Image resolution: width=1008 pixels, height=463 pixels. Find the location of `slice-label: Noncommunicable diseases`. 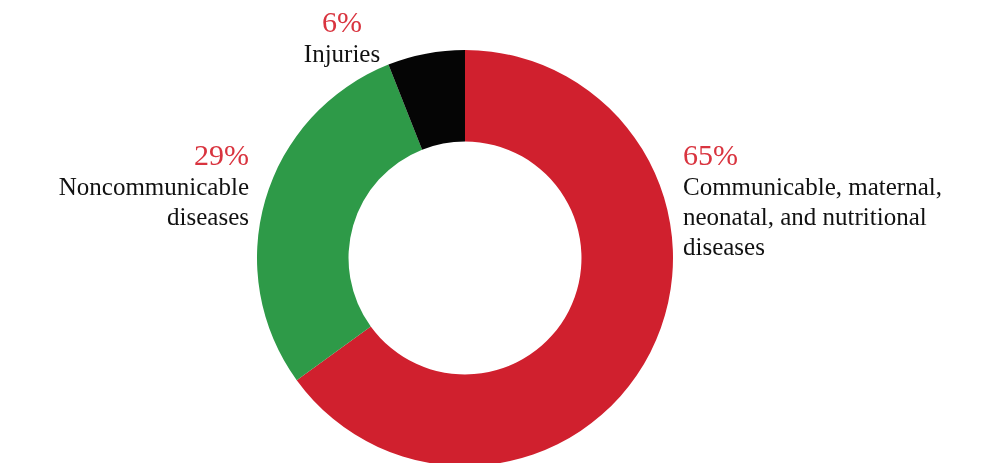

slice-label: Noncommunicable diseases is located at coordinates (154, 202).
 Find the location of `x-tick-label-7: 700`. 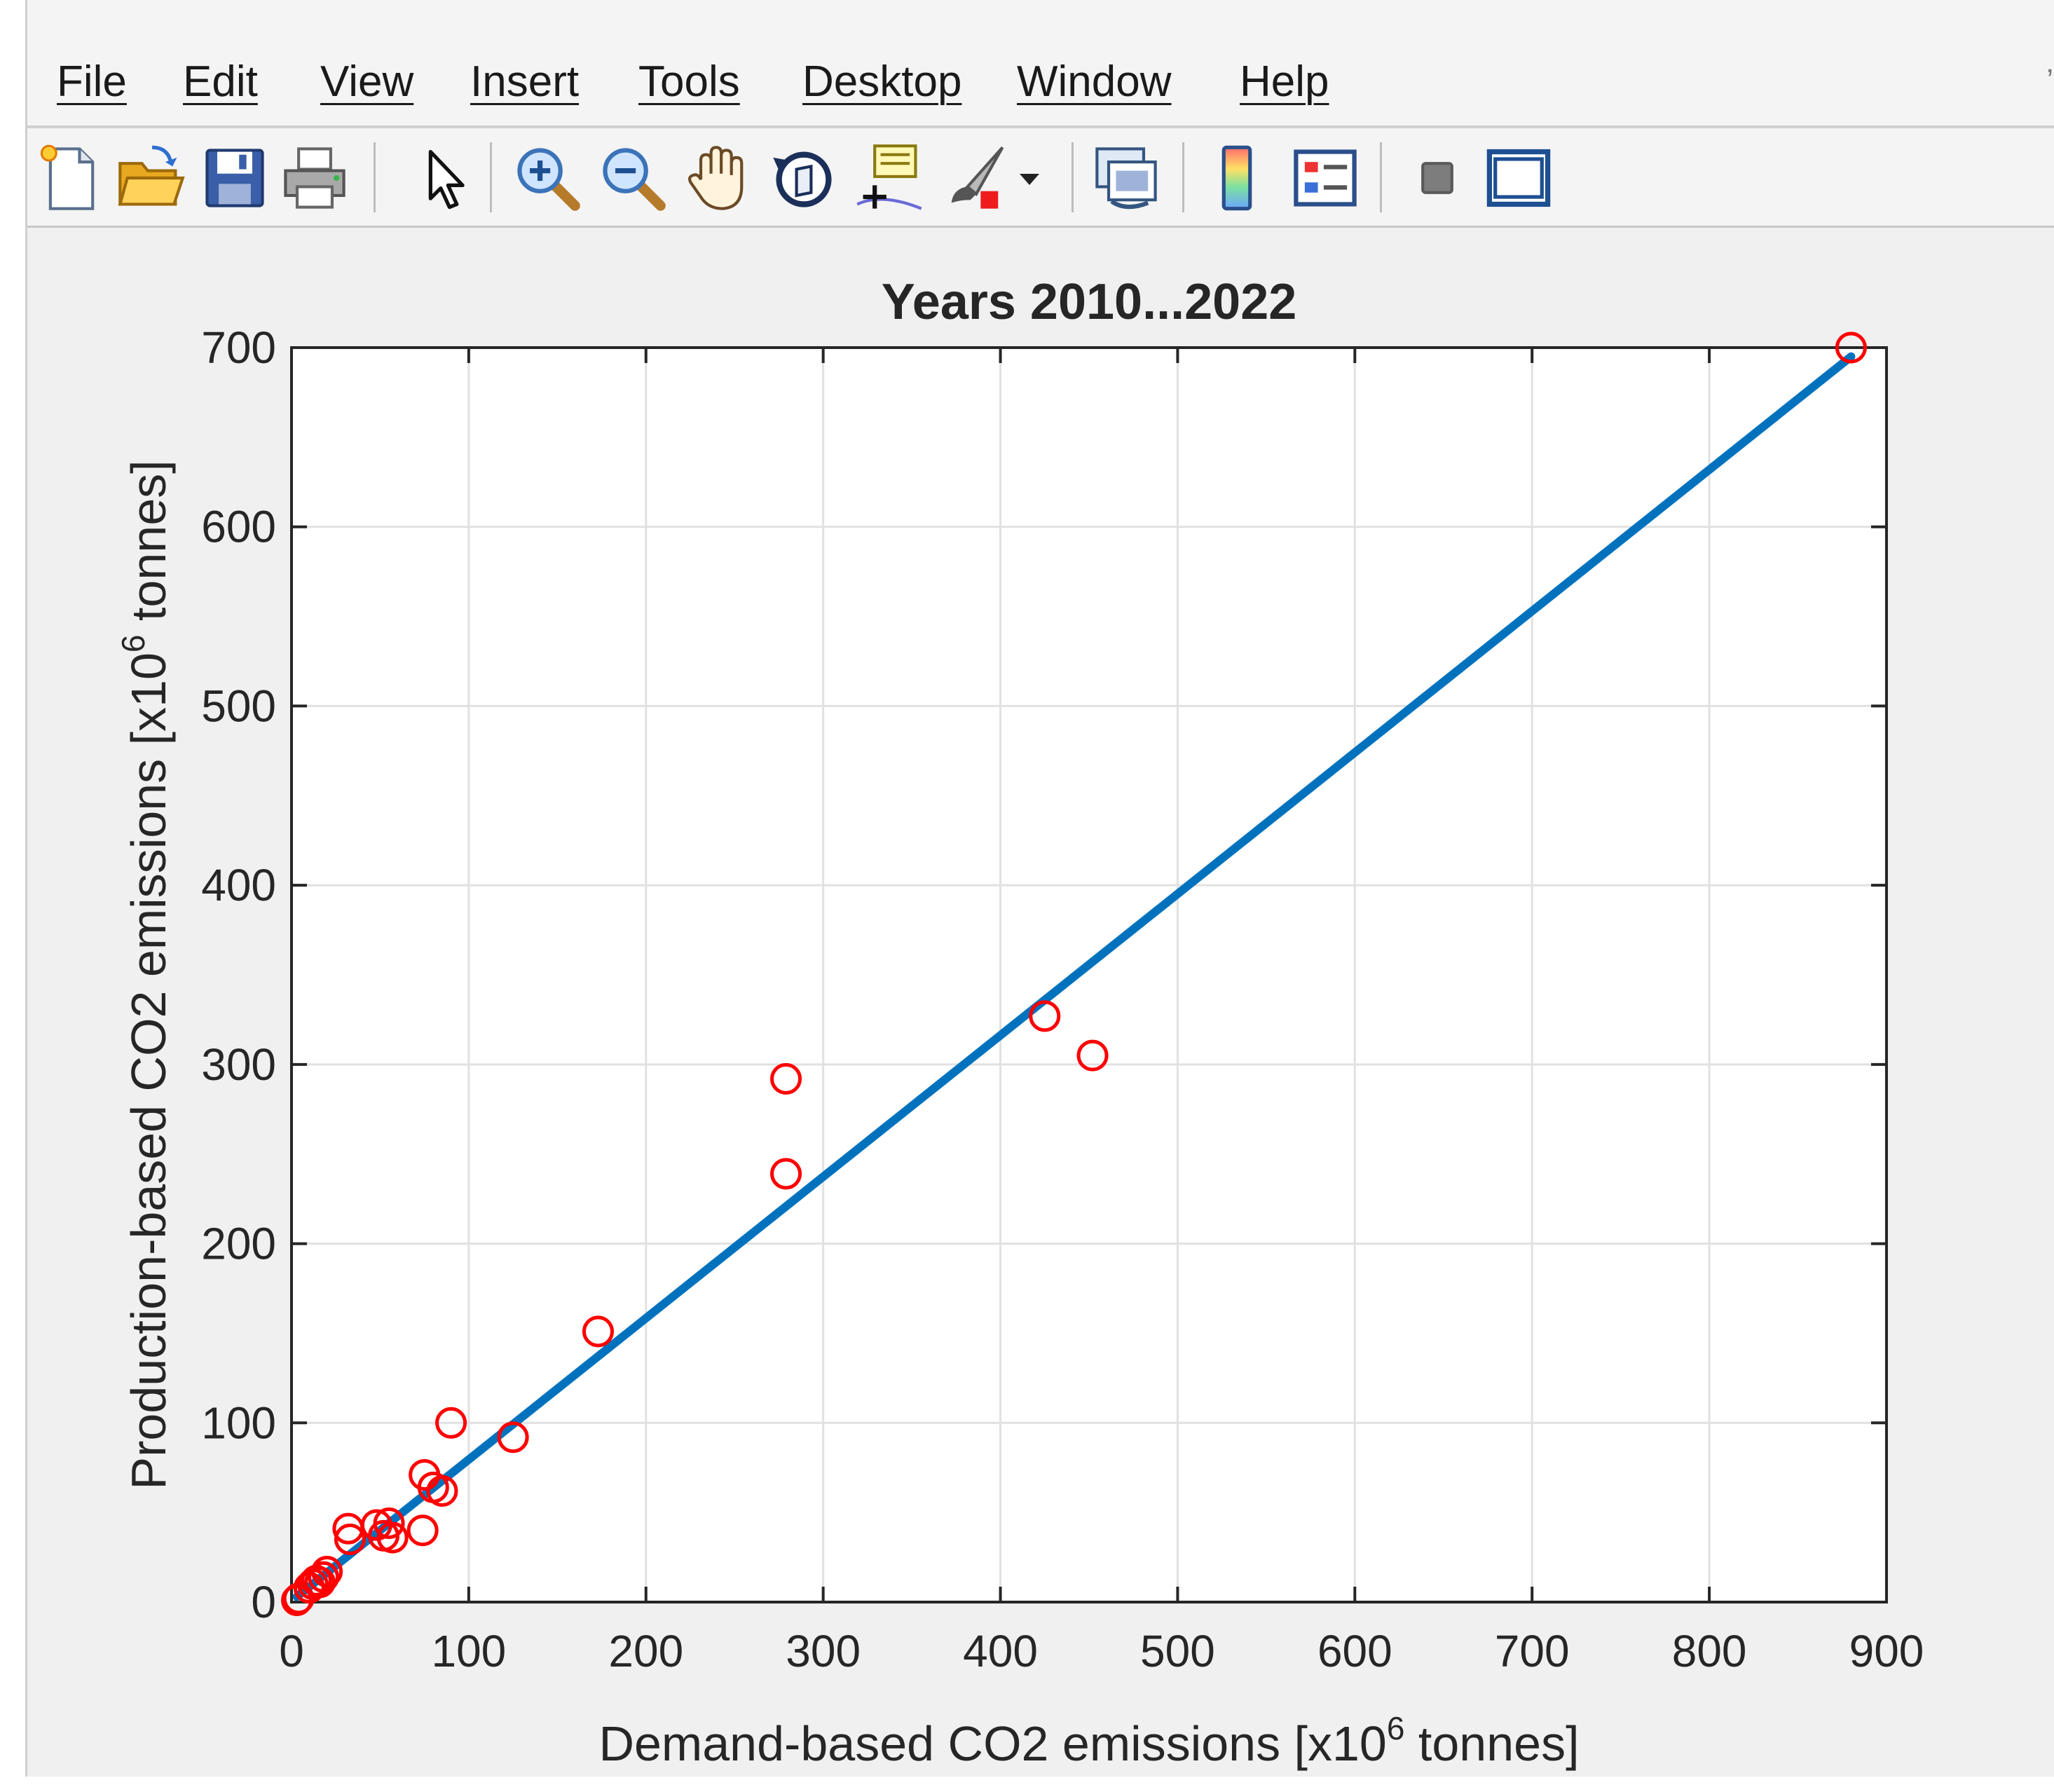

x-tick-label-7: 700 is located at coordinates (1532, 1651).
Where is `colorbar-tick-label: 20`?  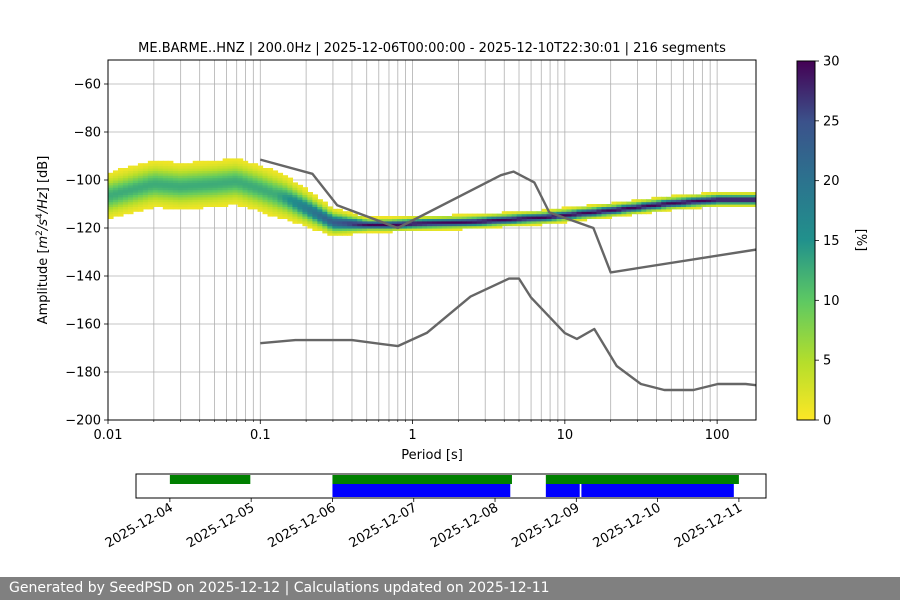 colorbar-tick-label: 20 is located at coordinates (832, 182).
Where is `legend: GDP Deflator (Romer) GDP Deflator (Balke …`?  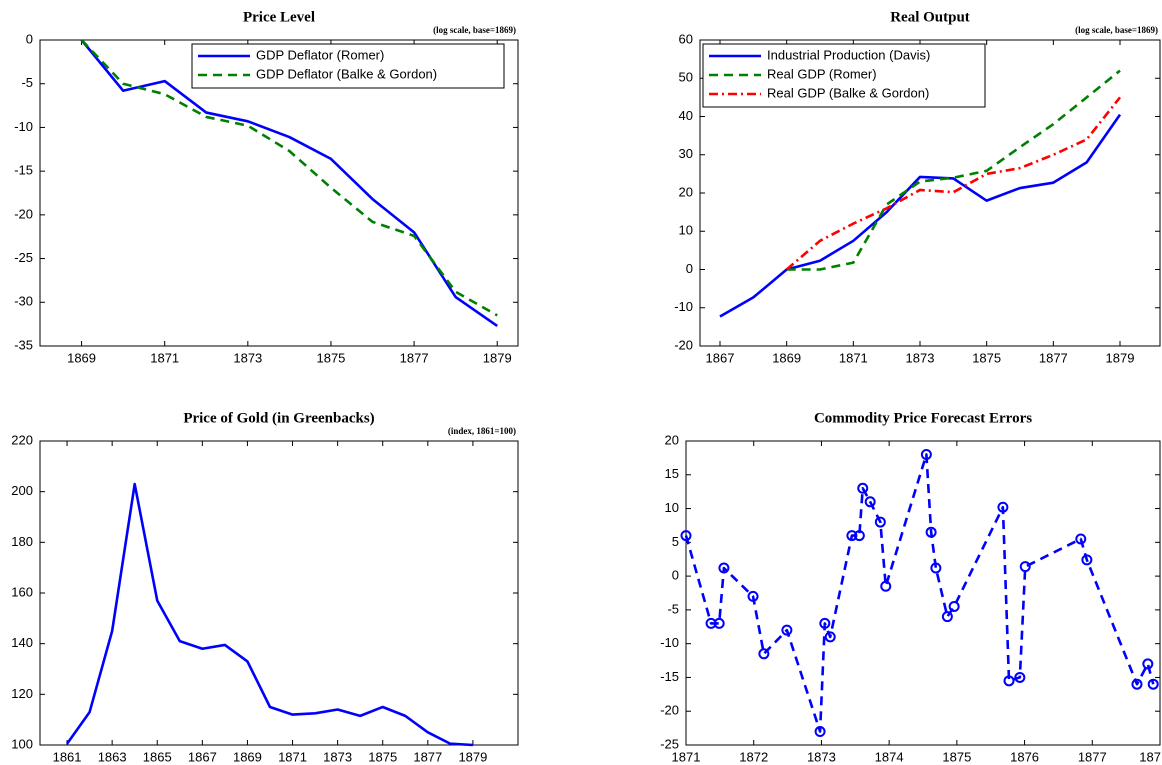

== What the task requires ==
Rewrite the items from the first one through the line containing "x-tick-label-7: 700 is", changing "Find the location of" to "Locate" and keeping everything else the same. Omit the pictures.

== Expected answer ==
Image resolution: width=1008 pixels, height=463 pixels. Locate `slice-label: Noncommunicable diseases`. 

slice-label: Noncommunicable diseases is located at coordinates (154, 202).
 Locate `x-tick-label-7: 700`. 

x-tick-label-7: 700 is located at coordinates (1532, 1651).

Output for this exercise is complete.